__WHAT IS REQUIRED__:
Images are not part of the copy; write out the rest of the data exactly as given.

__EXERCISE INPUTS__:
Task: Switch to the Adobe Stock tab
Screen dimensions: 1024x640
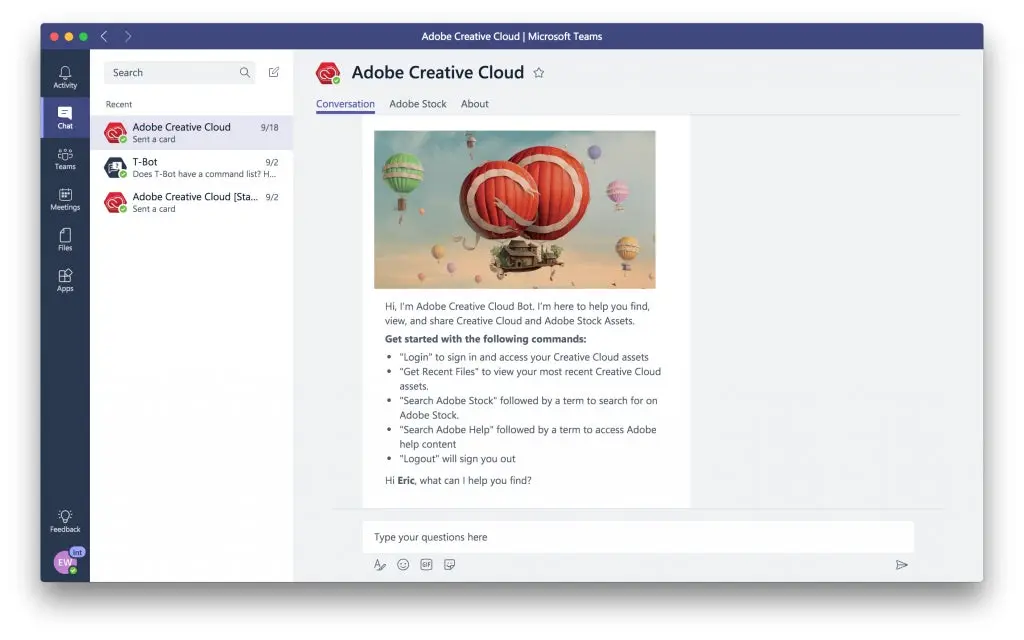Action: pyautogui.click(x=417, y=103)
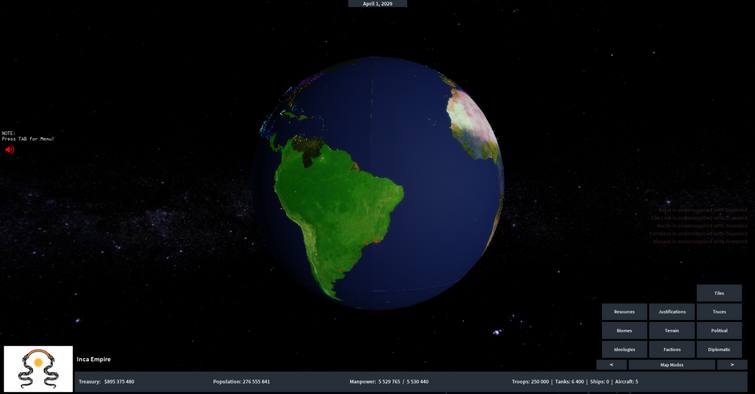
Task: Select the Inca Empire country name
Action: 93,359
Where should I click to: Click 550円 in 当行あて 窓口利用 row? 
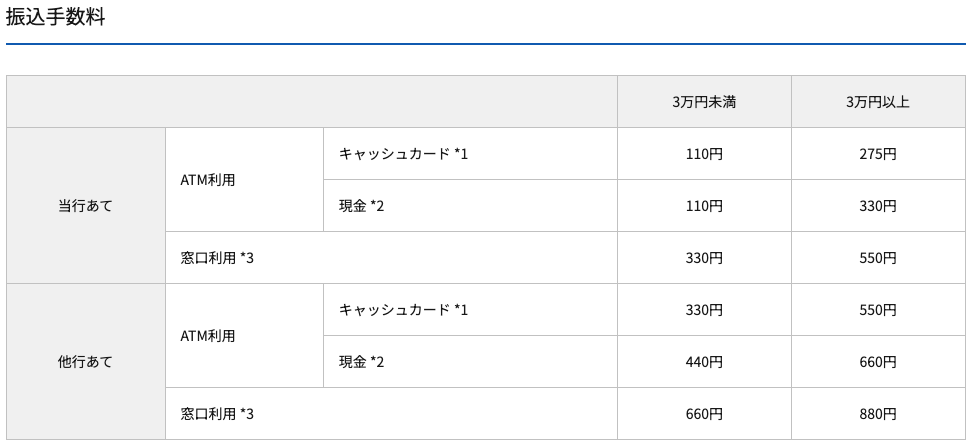coord(877,258)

__REPLY TO THE EXERCISE__:
Task: Switch to the Adobe Stock tab
Screen dimensions: 1024x640
Action: pyautogui.click(x=417, y=103)
Task: Select the Inca Empire country name
Action: 93,359
Where should I click to: Click 550円 in 当行あて 窓口利用 row? 
coord(877,258)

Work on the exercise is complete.